The research by Kisito Assangni on “curating as a phenomenological history of everyday life”, continues today in dialogue with art critic David Frohnapfel, discussing about the possibilities of “radical reformulation of relationality and intersectional solidarities.
Kisito Assangni: How can curatorial platforms re-articulate knowledge in the context of our turbulent geopolitical climate?
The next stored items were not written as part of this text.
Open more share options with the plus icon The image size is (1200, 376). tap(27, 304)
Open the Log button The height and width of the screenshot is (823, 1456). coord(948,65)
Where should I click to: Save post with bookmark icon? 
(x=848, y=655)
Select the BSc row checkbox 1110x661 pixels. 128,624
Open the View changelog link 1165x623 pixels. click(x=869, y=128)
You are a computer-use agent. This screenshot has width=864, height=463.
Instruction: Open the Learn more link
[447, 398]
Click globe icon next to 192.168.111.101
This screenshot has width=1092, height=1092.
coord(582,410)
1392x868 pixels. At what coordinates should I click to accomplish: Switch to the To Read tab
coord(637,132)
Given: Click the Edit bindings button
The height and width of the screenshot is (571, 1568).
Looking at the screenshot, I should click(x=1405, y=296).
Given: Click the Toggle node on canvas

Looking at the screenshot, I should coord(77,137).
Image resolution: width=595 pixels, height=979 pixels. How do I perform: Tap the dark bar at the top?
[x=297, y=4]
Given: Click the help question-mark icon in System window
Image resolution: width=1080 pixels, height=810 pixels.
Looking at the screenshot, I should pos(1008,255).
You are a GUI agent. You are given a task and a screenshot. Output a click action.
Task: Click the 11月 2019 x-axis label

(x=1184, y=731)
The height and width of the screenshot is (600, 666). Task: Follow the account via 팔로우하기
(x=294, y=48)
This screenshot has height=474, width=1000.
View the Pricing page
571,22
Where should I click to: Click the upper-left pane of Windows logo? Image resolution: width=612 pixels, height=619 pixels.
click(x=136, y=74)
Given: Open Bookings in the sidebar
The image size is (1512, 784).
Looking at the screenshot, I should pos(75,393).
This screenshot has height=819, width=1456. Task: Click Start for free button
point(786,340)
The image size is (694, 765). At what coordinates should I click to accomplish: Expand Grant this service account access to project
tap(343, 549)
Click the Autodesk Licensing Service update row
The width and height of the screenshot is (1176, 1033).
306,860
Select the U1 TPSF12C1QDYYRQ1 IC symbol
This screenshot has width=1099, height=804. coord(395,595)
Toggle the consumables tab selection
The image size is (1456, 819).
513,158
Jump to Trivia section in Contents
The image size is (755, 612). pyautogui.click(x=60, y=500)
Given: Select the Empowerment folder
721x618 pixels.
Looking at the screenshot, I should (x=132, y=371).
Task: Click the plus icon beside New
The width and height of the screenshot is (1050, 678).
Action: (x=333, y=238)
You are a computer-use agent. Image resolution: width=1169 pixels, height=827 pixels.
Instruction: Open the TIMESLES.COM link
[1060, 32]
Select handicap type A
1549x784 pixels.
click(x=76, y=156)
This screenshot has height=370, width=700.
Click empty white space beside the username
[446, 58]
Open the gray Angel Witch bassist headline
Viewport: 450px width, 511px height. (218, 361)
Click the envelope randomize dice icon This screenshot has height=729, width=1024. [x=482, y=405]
David Frohnapfel: In the last couple of weeks, I have this strong desire to go back to Michael Jackson’s pop music catalogue of the 1990s and watch his music videos. There is something rather naïve but beautiful about the idea that we must all just get along, hold hands, and sing the lyrics of his 1995 released Earth Song to summon a force that can heal the world for us. Unfortunately, it seems still an uncomfortable truth to articulate that we are not all in this together on equal terms. Racialized and classed groups continue to carry the weight of structural inequalities disproportionately. How can we arrive at a new and better “we” when necropolitics (Achille Mbembe 2019)—the difference between what is considered valuable, savable, and grievable life (Judith Butler 2010) and what is devalued, dehumanized, and seen as expendable—is still such an omnipresent truth that structures societies at large? Like many of us, I’m stuck with the question in my work, why there’s so much protection, support, care, and love missing for so many groups of people?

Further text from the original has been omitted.